Data supplied ▸
┄┄┄┄┄┄┄┄┄┄

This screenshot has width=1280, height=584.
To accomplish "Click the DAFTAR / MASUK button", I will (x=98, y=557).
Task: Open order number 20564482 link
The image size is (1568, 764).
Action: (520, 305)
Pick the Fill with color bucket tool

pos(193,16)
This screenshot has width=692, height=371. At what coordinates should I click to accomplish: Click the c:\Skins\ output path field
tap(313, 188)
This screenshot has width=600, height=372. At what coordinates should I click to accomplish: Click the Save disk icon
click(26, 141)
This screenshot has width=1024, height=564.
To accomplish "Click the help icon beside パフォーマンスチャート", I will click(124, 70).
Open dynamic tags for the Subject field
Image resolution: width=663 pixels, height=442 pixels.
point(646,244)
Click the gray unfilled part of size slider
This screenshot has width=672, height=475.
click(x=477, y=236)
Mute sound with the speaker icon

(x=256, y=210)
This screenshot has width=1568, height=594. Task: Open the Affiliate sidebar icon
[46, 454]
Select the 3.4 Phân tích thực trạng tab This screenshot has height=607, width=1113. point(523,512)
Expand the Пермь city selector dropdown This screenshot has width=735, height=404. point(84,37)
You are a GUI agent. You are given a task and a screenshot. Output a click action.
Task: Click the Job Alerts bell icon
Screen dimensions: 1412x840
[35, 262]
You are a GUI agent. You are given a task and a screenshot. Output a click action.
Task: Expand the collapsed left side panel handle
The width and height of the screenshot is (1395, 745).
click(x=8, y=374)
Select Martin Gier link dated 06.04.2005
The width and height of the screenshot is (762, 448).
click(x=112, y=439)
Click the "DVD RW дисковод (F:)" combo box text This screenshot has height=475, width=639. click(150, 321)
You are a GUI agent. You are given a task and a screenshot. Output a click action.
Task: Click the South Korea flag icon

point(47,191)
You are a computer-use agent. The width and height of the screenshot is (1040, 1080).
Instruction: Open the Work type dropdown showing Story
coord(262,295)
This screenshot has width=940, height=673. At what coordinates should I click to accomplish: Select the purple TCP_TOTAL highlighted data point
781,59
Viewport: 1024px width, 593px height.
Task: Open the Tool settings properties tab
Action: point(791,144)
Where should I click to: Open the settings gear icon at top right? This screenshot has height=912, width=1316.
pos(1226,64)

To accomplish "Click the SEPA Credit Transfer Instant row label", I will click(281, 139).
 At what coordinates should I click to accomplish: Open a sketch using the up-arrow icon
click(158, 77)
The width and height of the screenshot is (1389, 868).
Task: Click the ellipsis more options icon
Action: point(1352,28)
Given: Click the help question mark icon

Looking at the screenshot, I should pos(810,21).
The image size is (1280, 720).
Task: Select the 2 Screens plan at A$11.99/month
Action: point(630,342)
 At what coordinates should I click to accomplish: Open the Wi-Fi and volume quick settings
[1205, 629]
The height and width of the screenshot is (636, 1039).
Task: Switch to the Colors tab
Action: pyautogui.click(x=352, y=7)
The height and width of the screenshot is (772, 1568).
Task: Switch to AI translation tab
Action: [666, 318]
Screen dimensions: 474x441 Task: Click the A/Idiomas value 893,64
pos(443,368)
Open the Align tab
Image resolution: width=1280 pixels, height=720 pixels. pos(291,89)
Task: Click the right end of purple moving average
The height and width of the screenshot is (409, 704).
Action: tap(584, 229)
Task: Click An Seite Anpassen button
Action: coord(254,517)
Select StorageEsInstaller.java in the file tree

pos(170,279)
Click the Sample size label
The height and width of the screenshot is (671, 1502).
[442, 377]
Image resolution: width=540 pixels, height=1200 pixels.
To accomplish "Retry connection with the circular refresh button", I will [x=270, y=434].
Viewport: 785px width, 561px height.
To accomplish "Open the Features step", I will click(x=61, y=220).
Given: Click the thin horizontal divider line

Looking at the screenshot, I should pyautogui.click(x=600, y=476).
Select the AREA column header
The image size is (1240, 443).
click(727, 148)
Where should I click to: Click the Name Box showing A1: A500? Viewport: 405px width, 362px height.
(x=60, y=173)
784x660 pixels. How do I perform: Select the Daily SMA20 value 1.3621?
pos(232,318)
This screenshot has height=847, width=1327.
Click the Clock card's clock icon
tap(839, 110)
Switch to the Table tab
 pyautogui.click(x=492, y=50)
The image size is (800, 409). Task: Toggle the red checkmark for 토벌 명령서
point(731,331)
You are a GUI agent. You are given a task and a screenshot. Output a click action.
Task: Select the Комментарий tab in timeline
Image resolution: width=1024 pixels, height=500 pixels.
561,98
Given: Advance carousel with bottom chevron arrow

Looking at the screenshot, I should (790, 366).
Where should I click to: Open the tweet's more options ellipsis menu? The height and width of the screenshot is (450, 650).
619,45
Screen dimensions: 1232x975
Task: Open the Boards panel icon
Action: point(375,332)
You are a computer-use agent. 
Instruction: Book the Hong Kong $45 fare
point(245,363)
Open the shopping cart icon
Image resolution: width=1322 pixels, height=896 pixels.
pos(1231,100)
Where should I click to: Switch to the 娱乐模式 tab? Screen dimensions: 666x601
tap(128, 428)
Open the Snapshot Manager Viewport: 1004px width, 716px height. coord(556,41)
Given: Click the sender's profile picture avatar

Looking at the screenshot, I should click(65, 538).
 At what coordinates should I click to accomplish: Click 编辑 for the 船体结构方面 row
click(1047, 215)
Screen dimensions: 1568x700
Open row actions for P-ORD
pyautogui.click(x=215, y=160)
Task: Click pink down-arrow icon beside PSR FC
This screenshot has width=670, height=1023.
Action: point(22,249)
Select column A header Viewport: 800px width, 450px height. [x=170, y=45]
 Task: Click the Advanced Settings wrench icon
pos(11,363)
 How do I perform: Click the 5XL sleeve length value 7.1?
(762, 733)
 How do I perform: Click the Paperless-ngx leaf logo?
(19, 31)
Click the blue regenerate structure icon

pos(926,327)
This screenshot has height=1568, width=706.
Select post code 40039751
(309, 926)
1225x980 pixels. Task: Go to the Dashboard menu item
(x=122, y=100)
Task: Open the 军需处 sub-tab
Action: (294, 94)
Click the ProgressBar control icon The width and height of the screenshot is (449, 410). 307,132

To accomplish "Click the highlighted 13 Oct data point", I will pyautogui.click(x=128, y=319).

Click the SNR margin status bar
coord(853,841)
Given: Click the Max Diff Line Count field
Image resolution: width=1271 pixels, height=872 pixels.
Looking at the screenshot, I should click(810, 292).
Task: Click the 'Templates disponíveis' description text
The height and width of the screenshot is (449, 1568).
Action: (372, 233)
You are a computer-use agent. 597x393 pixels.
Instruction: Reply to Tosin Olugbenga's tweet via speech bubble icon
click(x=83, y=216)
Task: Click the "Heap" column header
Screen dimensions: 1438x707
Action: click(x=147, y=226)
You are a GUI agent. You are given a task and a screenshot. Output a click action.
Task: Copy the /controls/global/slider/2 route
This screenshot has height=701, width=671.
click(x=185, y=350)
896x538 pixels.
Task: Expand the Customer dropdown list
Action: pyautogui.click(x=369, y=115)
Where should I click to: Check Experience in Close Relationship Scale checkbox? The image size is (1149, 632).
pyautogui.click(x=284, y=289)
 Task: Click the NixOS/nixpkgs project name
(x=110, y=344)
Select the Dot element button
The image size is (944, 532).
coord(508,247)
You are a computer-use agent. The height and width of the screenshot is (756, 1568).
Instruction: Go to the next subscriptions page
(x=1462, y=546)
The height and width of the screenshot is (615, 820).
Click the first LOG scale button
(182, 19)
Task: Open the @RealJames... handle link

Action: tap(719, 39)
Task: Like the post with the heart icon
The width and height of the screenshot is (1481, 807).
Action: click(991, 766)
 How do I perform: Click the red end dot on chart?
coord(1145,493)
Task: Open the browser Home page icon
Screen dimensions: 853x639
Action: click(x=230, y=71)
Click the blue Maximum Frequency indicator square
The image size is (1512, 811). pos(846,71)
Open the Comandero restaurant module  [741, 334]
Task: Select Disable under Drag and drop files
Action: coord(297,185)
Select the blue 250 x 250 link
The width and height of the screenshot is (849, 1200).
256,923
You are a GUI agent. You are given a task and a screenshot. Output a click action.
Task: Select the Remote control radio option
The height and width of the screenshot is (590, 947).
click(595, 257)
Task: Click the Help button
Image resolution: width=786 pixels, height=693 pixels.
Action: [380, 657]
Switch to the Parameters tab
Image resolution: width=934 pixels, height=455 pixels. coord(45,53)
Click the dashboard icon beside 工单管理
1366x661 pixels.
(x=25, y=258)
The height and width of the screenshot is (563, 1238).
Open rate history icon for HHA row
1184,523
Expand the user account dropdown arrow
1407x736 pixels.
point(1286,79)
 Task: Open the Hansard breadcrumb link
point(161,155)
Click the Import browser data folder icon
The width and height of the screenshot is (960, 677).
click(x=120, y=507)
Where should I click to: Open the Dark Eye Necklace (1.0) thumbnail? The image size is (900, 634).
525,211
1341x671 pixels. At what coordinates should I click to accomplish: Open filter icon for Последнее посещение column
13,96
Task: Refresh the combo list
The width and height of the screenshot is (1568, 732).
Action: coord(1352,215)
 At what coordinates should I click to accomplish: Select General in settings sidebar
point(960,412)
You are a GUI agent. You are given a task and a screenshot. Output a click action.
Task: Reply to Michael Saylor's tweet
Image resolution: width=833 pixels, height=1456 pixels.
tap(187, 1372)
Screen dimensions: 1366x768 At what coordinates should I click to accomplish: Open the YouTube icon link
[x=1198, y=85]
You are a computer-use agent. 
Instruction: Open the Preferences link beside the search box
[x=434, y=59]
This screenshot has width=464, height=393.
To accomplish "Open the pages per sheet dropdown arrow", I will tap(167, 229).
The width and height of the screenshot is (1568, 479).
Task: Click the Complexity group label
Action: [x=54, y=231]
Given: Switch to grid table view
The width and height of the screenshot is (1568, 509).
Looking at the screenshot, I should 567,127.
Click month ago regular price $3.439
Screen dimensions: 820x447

┄┄┄┄┄┄┄┄┄┄

Your objective ▸ The lines to copy are those in the listing that contain "combo".

Completed exercise ▸
Click the "DVD RW дисковод (F:)" combo box text This screenshot has height=475, width=639. click(150, 321)
Task: Refresh the combo list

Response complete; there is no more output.